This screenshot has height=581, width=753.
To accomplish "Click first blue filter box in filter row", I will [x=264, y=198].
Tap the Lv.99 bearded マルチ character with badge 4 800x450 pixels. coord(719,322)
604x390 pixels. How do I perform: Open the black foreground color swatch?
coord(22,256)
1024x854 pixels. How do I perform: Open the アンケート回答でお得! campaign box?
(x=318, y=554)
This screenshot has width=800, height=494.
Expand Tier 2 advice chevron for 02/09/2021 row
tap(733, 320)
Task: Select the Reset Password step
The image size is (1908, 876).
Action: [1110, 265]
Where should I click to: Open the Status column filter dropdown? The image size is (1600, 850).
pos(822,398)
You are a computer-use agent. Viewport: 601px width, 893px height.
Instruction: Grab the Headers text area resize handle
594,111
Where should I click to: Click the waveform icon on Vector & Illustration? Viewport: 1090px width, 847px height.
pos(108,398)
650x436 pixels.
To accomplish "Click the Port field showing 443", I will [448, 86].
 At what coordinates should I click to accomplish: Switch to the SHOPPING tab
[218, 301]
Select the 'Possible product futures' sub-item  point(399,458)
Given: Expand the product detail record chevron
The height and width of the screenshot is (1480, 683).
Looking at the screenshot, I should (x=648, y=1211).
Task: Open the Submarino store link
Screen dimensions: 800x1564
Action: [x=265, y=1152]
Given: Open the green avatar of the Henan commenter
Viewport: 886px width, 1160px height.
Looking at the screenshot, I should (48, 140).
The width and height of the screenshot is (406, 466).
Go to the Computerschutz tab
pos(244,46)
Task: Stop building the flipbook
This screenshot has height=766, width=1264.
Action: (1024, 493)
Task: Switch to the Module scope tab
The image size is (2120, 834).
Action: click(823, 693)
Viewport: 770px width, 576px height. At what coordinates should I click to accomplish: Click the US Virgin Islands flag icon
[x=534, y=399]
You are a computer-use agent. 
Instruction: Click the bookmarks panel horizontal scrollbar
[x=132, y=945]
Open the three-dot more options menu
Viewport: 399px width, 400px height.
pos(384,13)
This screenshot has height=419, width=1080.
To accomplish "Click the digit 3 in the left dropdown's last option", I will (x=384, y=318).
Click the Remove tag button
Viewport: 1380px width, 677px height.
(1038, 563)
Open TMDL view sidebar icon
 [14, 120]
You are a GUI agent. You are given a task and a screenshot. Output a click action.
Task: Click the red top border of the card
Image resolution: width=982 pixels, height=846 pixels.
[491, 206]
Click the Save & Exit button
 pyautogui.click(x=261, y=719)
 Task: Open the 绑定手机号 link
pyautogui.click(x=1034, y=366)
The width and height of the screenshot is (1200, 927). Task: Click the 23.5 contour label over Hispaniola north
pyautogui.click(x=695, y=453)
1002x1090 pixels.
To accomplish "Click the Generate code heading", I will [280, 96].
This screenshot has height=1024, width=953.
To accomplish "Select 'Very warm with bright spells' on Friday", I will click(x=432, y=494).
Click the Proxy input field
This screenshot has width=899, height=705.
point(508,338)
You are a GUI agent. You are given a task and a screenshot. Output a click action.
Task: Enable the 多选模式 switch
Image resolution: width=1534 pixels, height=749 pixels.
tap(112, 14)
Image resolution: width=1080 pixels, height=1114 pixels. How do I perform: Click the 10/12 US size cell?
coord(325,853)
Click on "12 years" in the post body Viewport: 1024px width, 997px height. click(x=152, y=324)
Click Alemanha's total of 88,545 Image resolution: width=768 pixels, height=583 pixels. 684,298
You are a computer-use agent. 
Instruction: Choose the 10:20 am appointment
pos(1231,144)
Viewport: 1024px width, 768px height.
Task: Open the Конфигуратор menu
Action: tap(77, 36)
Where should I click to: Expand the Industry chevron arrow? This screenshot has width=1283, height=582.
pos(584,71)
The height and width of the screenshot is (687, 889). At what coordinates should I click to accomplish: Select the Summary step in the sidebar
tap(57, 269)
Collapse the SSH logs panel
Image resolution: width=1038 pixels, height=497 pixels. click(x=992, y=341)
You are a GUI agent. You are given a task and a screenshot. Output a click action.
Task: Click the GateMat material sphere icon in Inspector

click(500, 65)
━━━━━━━━
_What to work on_
Where does "product" appear in the records above? Copy every line that has it.

_Result_
Select the 'Possible product futures' sub-item  point(399,458)
Given: Expand the product detail record chevron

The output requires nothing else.